Excerpted text ▸
There are tool sheds bigger than our kitchen.
When the dishwasher door is pulled all the way down, I can barely inch past it to get to the stove. There is a doorway at each corner of the room, which means there’s no decent run of counter space. Moving around in there requires the precision of good knife skills.
But the second and third shelves inside the refrigerator present the real quandary.
We love well-crafted cocktails in our house and those shelves hold evidence of that commitment. Vermouths, cordials, homemade simple syrups and mixers hog so much space, there’s barely any room for a container of leftovers. Bottles of sherry and tinctures crowd every inch of the door compartment where the orange juice should go.
The weekend is when my partner and I get creative, taking time to make cocktails that have, perhaps, five ingredients or as many preparation steps. We have different peelers to get the perfect slash of citrus. One of us might pick through a container of star anise to find a specimen without fractured pods for a picture-perfect garnish.
Yet, that’s the weekend. Nobody has time for all of that work during the week, unless you’re a bartender paid to spend time prepping the stock or making reductions.
So, why, as a home-bar enthusiast, did I still feel guilty, as though using three or fewer ingredients was skimping? And to be honest, some weekends I don’t feel like making much more than a scotch and soda.

Data listing ▸
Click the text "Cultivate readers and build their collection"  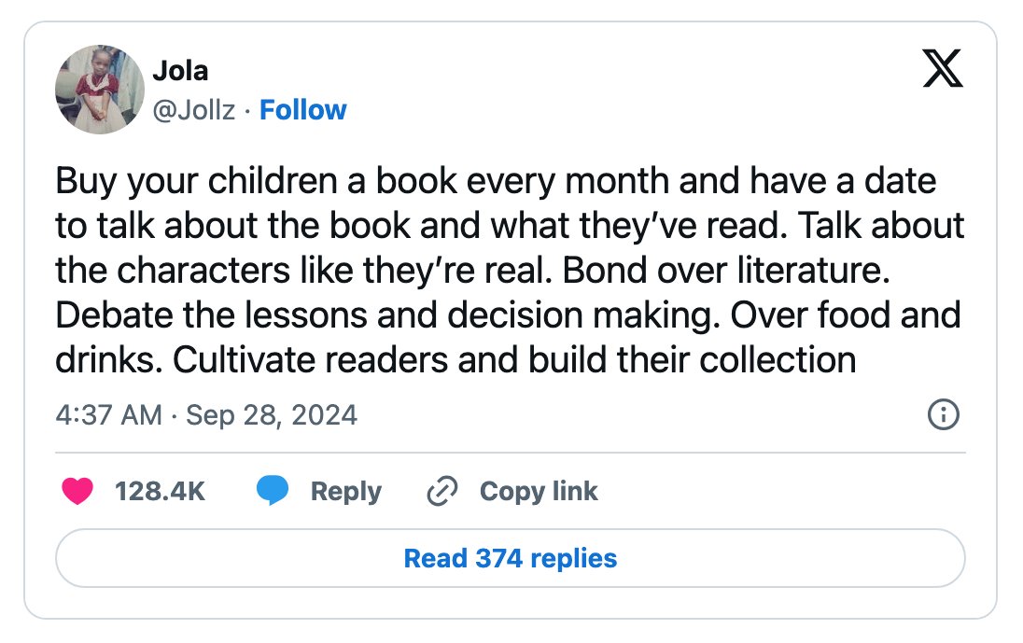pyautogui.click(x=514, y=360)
---
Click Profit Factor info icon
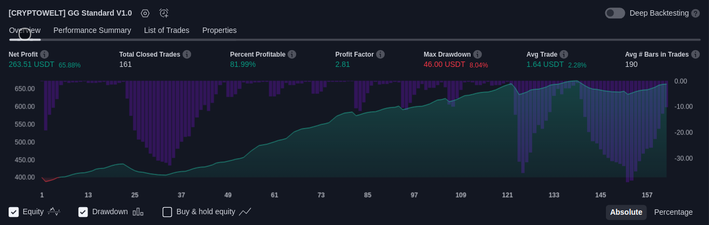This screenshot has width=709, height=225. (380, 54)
--
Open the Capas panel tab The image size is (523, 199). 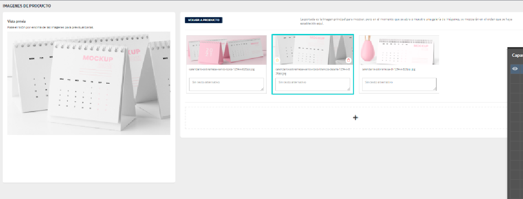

Written request 1 ▸
Rewrite the home-bar piece starting with "Yet, that’s the" and going on through "or making reductions.", replacing "bartender" with "professional mixologist".
Written request 2 ▸
Write the next part of the home-bar piece, picking up after its final sentence.
The rows are separate material and have nothing to do with the home-bar piece.

Expected output 1 ▸
Yet, that’s the weekend. Nobody has time for all of that work during the week, unless you’re a professional mixologist paid to spend time prepping the stock or making reductions.

Expected output 2 ▸
Robert Simonson, who writes about cocktails and cocktail culture for The New York Times, argues that simplicity often yields the most satisfying cocktails. His latest book is aptly titled, “3-Ingredient Cocktails: An Opinionated Guide to the Most Enduring Drinks in the Cocktail Canon.”
“There’s honesty in the three-ingredient cocktail,” Simonson writes. “When you get past five ingredients in a drink, the further additives are often there, not to add to what’s already present in the glass, but to correct what’s still lacking in the mixture.”
There is satisfaction in experimenting, pulling from what’s in the refrigerator or the garden to get the right combination of flavors in a chilled coupe. But so is having something to sip while making dinner, a drink that doesn’t take as long to make as the meal itself. A Side Car, Manhattan or Rob Roy usually fit the bill, but sometimes you want a variation on one of those classics or something altogether new.
After work, on a recent weeknight, I made a drink from Simonson’s book called Remember the Alimony. The recipe was created by New York City bartender Dan Greenbaum.
I chose it not only because it had a gin base, but because it did not require a shaker or a strainer. I could even stir it with my finger instead of a bar spoon. Into the rocks glass went gin, Cynar, fino sherry and a thick square of ice. A quick stir, a twist of orange and it was business. Bright, the right kind of bitter and barely a lilt of sweetness, it was lovely to sip as I got dinner ready.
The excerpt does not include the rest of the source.